Your goal as a small business owner is no doubt to hire a team that serves your company well. You want employees who are reliable, engaged, and efficient at what they do.
But when employees are distracted by financial stress, their productivity has the potential to wane. And when that happens, you and your company lose out.
Unfortunately, recent data from SecureSave shows that 63% of U.S. employees are unable to cover a $500 emergency expense. Because of this, they’re stressed out about their finances. And as a result, U.S. businesses are losing an estimated $4.7 billion per week in worker productivity.
If you want to help your employees better focus on work, then you may need to be prepared to step in and help them build up some savings. Doing so could improve their financial picture as well as that of the company you’ve worked hard to build.

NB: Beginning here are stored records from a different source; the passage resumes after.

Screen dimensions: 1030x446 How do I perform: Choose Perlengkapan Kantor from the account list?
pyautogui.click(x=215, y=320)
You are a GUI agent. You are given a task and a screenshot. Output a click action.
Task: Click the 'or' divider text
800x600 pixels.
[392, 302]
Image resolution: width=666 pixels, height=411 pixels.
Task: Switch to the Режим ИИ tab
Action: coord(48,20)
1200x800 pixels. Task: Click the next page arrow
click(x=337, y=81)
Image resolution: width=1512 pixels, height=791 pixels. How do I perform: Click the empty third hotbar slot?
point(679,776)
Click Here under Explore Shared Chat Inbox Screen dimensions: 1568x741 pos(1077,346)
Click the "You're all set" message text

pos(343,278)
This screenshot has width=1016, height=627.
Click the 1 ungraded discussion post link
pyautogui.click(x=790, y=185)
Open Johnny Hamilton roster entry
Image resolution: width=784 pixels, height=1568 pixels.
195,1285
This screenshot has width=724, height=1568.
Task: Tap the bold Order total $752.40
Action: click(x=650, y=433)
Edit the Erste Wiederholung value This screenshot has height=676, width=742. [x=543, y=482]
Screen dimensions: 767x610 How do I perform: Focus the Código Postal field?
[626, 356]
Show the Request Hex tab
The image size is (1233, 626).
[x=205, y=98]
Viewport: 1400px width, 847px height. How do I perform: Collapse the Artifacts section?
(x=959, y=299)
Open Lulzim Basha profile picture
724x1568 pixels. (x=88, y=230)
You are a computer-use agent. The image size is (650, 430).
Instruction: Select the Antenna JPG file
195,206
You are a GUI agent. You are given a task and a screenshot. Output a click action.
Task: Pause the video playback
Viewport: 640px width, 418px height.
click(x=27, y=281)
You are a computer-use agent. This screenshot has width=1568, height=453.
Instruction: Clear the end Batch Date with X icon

Unplanned expenses can arise at any time. An employee of yours could wake up one morning to find a burst pipe in their home and a host of damage to follow. If that employee needs to come up with a $500 deductible for their homeowners insurance policy to pick up the tab for that mess, and they don’t have $500, they’re apt to be stressed.
Now, imagine the type of workday an employee in that situation is likely to have. Probably, it’s not such an efficient one.
Of course, this sort of scenario can be stressful regardless of how much savings a person has. But now let’s imagine you have an employee in that same boat with savings. They might still show up to the office frazzled, but they may not spend the same amount of time worrying about the situation knowing that they have $500 sitting in an emergency fund to cover that deductible.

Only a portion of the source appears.